Found the Schlitz in her pants,

And now she is sadder Budweiser!"


07/28/14 08:53 AM #644    

 

Doug Gordon

Guess I've gotta compete with a photo from my neck of the woods. This is a stretch of sand dunes on the Lake Superior shoreline near Grand Marais in Michigan's Upper Peninsula. I took it a couple weeks ago while on a bicycle tour of the U.P. The water is beautiful but C-O-L-D!


07/28/14 09:58 AM #645    

 

Nelson Abanto

My campsite on South Colony Lake.  From here I climbed Crestone Peak and Needle.


07/28/14 10:42 AM #646    

 

David Buchholz

Thanks to all of you who are posting photographs.  I use my camera to express what I think and feel.and only hope that nothing is lost in the translation.  (I promise I won't post more than one image a day, maybe less if no one else joins in.)  Nelson, love the tent and mountain shot.  Our tents in the Serengheti were a little more comfortable.  This photograph is everything I know about high school football, taken in the late seventies.

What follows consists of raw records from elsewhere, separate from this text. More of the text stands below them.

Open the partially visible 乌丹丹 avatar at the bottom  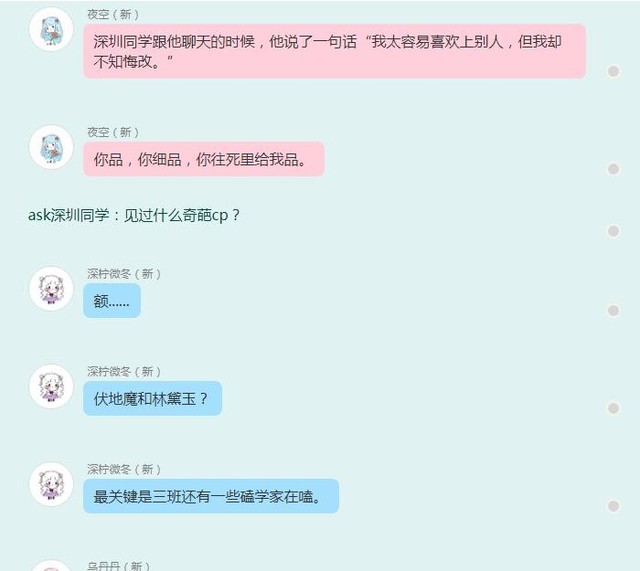(51, 566)
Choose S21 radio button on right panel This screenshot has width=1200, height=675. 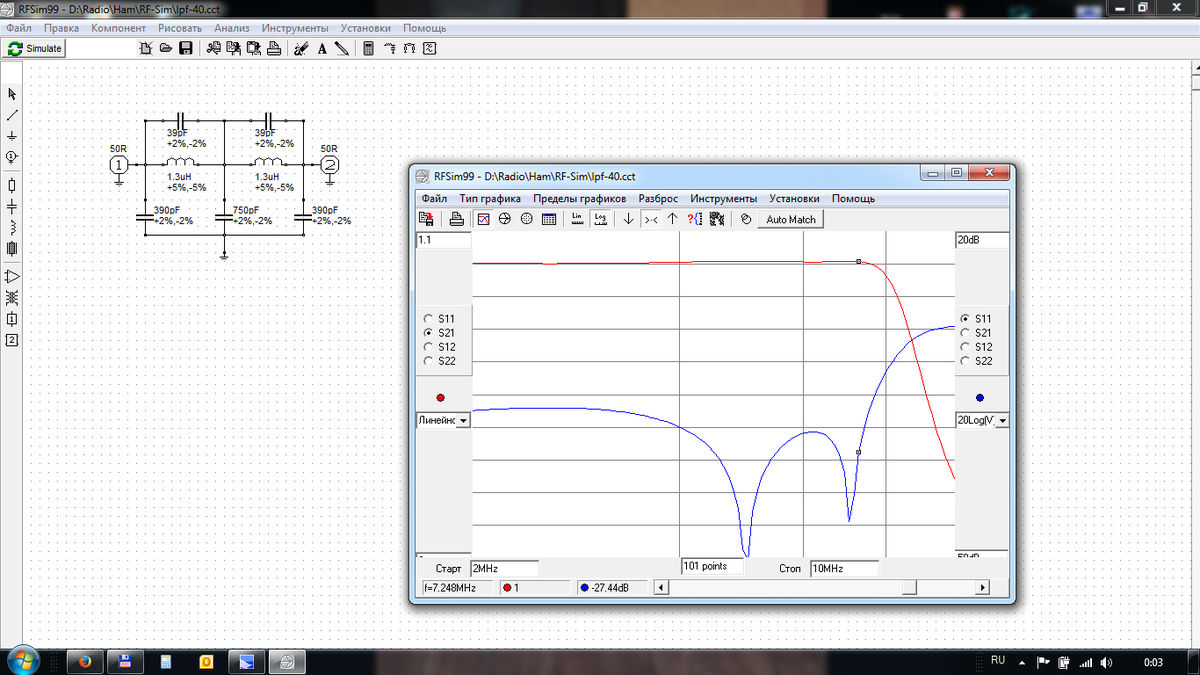(965, 333)
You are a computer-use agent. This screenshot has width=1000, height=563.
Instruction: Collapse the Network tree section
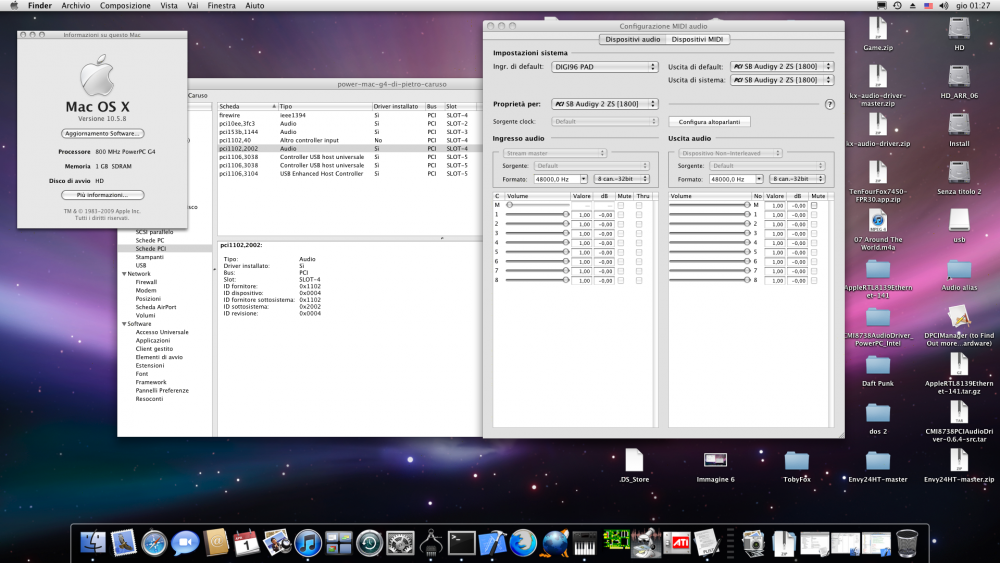124,274
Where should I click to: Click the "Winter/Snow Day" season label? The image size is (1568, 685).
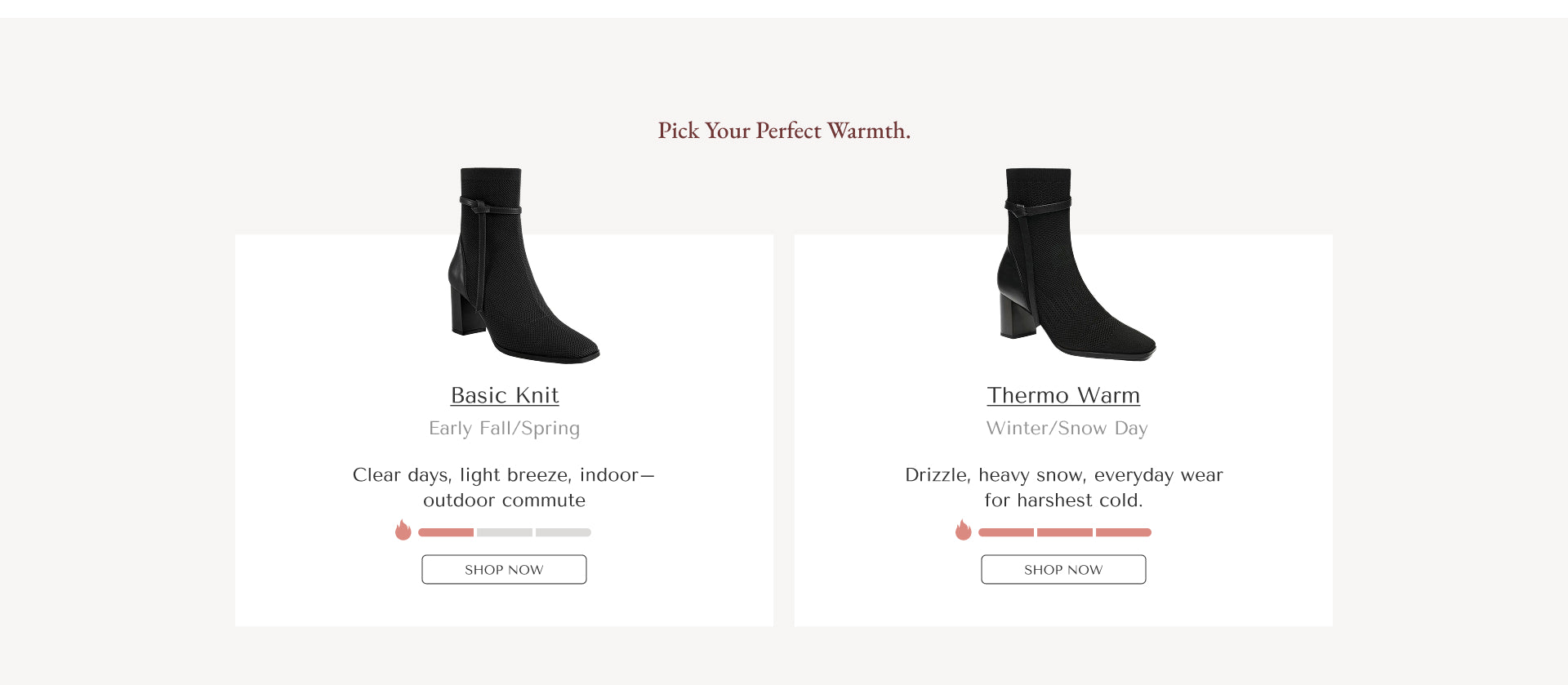pos(1067,429)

07/28/14 12:03 PM #647    

 

Richard Murdock

Laguna Beach - Main Beach complete with seagull.   One of the most beautiful beaches I have ever seen. 

 


07/28/14 03:20 PM #648    

Henry Cohen

The photo of the cold water reminds me of an old joke. Two inebrited frat boys ( pardon the redundancy there as there are no other kind) were standing on a very small hill overlooking a body of water. They both were responding to the call of nature when the first one remarked as he was bragging about his member:" wow that water is cold, the other replied " deep too".


07/28/14 04:38 PM #649    

Henry Cohen


07/28/14 04:39 PM #650    

Henry Cohen

The picture above was Marjorie Glacier in Alaska which is spectacularly calving!